Survenue dans l’euphorie du grand retour du Président Mamadi Doumbouya, après 20 jours d’absence dans le pays, ladite décision est motivée par la «non-conformité aux obligations légales » et précise par ailleurs que le RPG et l’UFDG n’ont pas été en mesure de se mettre en règle dans les délais impartis. Certaines formations comme la GECI (Génération Citoyenne) de Fode Mohamed Soumah comptent ne désarment et envisagent une saisine de la Cour suprême pour contester la mesure signée du ministre Ibrahima Kalil Condé et lue sur le principal média d’État, la RTG.
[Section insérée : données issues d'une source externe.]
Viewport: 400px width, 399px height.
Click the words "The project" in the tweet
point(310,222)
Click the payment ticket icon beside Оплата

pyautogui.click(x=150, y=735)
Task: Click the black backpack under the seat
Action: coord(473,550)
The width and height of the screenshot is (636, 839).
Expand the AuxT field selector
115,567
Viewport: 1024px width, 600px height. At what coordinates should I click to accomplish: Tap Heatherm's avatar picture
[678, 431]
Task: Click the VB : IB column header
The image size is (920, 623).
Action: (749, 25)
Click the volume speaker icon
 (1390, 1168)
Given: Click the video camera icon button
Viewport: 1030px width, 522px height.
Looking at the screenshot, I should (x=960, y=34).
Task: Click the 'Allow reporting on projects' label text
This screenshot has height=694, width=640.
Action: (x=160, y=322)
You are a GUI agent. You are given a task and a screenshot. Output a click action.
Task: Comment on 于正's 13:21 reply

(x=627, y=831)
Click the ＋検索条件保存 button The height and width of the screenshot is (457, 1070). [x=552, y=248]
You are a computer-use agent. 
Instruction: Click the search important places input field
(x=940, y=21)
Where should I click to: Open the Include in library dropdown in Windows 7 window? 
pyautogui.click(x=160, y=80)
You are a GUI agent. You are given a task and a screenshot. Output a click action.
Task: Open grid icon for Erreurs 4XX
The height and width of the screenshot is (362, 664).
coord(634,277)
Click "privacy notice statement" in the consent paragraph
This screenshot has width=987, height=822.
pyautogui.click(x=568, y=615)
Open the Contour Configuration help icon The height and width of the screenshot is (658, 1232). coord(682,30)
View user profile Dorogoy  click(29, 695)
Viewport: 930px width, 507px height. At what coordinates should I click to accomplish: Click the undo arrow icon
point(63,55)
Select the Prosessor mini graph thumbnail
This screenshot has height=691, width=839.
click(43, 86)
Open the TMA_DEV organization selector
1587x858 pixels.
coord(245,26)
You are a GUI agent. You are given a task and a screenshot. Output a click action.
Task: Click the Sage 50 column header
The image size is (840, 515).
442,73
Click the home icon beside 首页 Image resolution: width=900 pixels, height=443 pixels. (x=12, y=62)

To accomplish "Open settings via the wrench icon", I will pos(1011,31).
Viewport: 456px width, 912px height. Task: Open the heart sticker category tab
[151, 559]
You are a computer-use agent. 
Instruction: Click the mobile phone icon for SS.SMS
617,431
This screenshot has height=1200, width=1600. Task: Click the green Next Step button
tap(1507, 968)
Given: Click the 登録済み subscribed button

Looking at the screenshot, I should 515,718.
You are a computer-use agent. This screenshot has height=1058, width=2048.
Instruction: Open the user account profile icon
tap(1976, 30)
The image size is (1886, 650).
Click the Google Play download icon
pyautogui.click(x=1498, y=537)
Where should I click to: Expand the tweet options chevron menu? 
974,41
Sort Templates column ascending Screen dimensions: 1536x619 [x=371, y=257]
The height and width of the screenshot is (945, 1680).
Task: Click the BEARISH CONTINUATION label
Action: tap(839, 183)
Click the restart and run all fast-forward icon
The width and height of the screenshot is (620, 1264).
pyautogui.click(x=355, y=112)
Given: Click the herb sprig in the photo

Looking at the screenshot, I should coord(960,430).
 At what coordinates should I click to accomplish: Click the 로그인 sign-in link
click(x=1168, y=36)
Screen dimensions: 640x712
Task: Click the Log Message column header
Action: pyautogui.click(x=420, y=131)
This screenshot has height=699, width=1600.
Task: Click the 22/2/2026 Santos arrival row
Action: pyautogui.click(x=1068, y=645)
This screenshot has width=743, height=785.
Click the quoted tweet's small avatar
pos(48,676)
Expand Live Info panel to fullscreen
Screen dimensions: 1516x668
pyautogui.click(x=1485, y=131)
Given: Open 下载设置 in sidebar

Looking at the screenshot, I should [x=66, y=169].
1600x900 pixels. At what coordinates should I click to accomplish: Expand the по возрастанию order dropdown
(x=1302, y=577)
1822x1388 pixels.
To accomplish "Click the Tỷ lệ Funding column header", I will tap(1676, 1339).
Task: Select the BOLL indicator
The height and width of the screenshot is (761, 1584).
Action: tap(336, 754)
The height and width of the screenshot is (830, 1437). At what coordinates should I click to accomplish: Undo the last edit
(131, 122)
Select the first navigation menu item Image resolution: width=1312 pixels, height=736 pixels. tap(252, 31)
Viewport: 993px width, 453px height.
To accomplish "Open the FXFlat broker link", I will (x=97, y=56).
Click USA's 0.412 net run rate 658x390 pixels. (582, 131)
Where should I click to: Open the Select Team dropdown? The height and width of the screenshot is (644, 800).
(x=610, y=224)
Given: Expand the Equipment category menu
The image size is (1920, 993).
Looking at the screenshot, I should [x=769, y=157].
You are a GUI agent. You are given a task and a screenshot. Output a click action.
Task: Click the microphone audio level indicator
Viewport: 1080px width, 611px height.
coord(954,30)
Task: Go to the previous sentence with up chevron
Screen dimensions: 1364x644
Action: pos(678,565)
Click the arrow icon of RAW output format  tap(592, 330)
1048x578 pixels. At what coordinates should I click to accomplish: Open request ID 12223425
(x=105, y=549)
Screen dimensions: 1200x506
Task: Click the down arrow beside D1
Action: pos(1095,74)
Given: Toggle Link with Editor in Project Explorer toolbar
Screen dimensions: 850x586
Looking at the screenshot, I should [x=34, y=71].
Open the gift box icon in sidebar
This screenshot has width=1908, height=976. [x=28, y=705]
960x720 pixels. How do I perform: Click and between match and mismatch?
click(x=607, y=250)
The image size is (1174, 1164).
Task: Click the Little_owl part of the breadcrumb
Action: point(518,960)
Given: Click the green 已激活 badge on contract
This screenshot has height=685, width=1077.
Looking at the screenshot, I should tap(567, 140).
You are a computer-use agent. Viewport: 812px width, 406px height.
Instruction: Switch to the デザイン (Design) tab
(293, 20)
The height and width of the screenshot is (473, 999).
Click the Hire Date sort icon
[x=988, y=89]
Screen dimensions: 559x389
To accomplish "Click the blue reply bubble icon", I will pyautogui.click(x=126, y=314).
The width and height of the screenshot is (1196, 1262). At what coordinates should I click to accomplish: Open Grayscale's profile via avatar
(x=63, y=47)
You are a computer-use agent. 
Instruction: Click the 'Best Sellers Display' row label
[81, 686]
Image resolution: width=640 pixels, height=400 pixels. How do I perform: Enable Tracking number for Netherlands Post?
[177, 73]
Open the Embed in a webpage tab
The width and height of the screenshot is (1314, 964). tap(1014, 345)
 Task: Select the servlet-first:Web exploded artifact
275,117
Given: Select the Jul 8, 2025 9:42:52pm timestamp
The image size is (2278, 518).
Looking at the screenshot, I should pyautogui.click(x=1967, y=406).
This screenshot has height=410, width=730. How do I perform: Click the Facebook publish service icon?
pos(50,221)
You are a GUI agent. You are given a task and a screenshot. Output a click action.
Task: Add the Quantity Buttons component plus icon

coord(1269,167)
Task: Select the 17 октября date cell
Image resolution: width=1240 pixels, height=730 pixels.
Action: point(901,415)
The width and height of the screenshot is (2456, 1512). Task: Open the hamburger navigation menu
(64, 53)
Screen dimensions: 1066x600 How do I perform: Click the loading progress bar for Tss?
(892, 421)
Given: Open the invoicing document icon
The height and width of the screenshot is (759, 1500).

Il faut rappeler que depuis fin d’année 2024, la tutelle des partis politiques de Guinée avait ouvert les hostilités en exigeant divers documents et un compte-rendu des exercices financiers. C’était le moment où les suspicions sur la candidature de Mamadou Doumbouya prenaient forme alors que la Transition était censée prendre fin le 31 décembre de la même année, selon les engagements de 24 mois conclus avec la CEDEAO et dont le non respect avait inspiré une contestation à diverses formations à l’officialisation de la candidature du président de la Transition. Le contexte fait suite également au bras de fer avec le patron de l’opposition Cellou Dalein Diallo privé de candidature à la dernière présidentielle, d’enrôlement sur les listes et même de participation au congrès de son parti, l’UFDG, que le ministre porte-parole du gouvernement, son numéro 2 avant la transition, Ousmane Gaoula Diallo, aura tout donné pour récupérer sans succès. Quant au Pr Alpha Condé, il est probablement fautif d’avoir continué à se proclamer » président élu » de la Guinée en annonçant maintes fois son retour avec fracas de ses quatre années d’exil en Turquie, sans jamais osé défier la menace d’un dossier de haute trahison et de plusieurs griefs à son encontre.
La dissolution des principales familles politiques intervient en définitive comme une épée de Damoclès contre les mouvements des forces vives associées aux deux déjà anciens dinosaures de la classe politique guinéenne.